> _Given problem_
Rewrite the lines of both records, changing "screenshot" to "screen capture" wherever it appears and keeping everything else the same. Leave out the pictures.
--------------------------------
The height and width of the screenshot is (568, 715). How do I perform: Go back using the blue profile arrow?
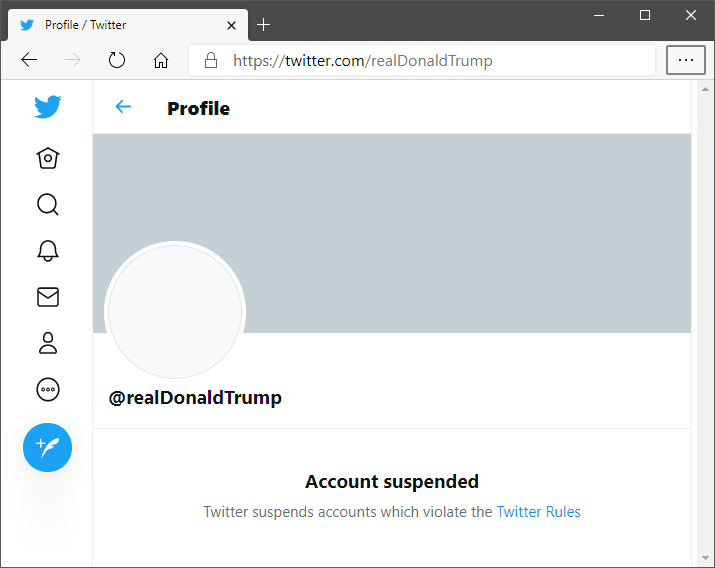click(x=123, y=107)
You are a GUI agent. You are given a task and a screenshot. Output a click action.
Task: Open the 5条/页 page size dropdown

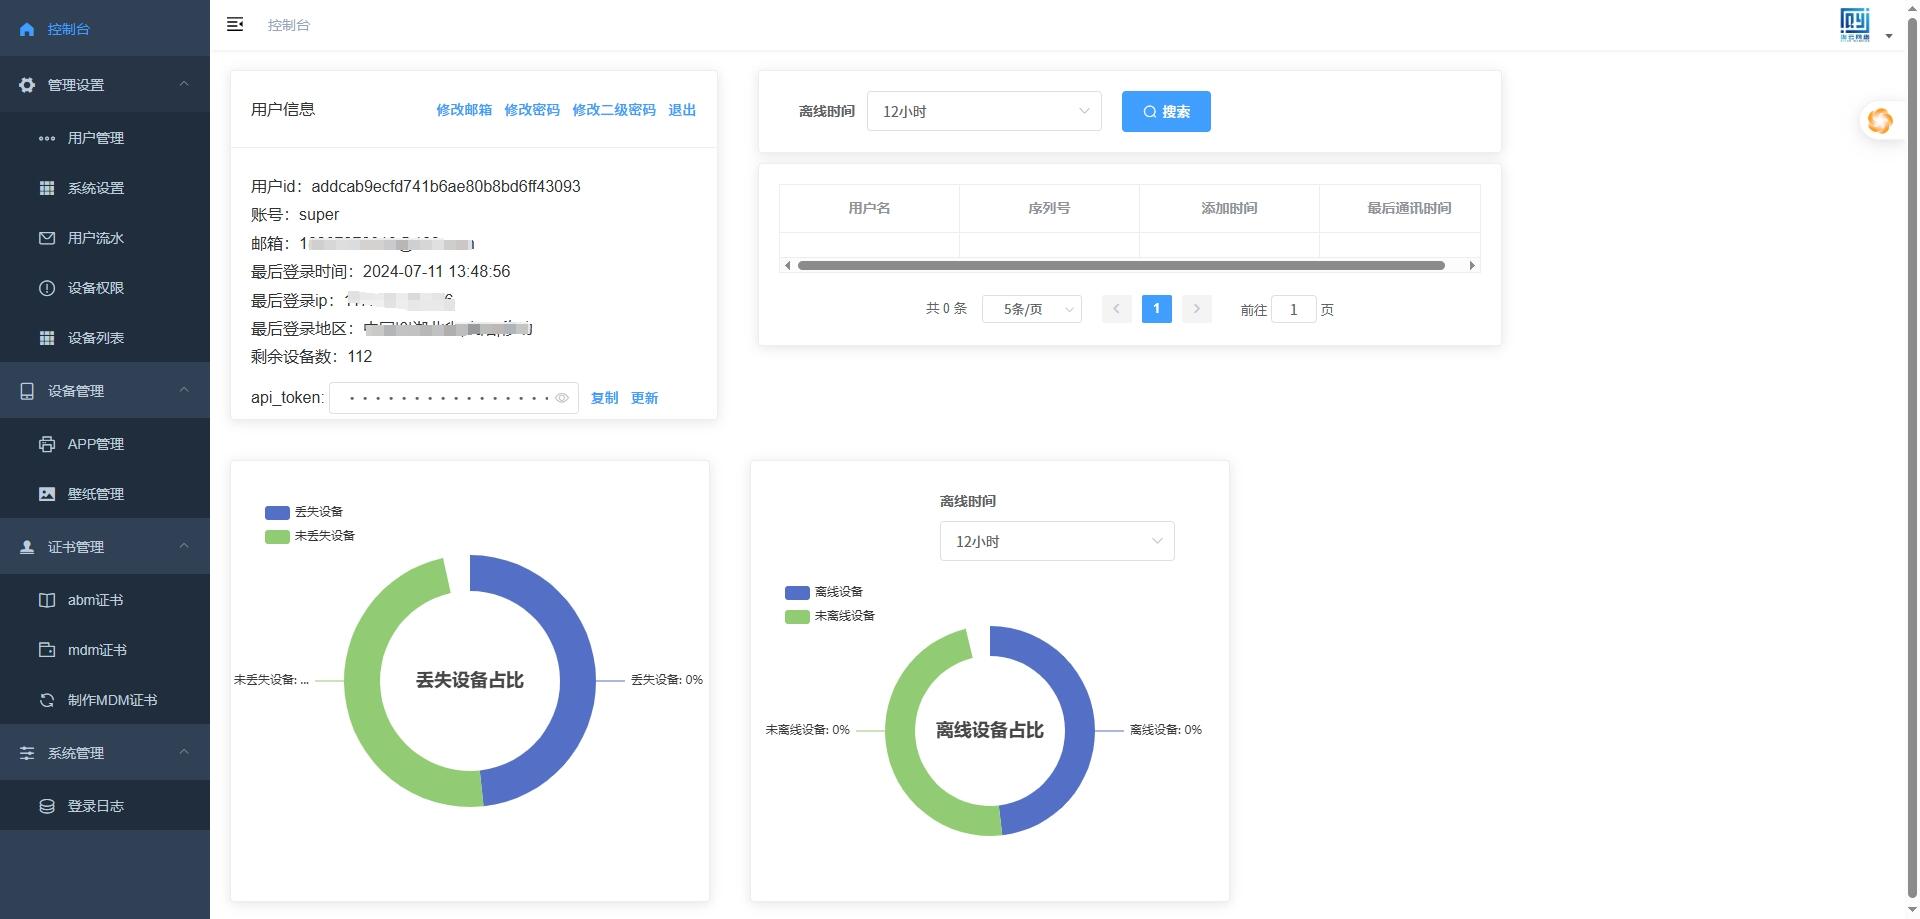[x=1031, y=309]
--------------------------------
> _Result for this task_
The height and width of the screen capture is (568, 715). How do I perform: Go back using the blue profile arrow?
click(x=123, y=107)
You are a GUI agent. You are given a task and a screen capture. Output a click action.
Task: Open the 5条/页 page size dropdown

[x=1031, y=309]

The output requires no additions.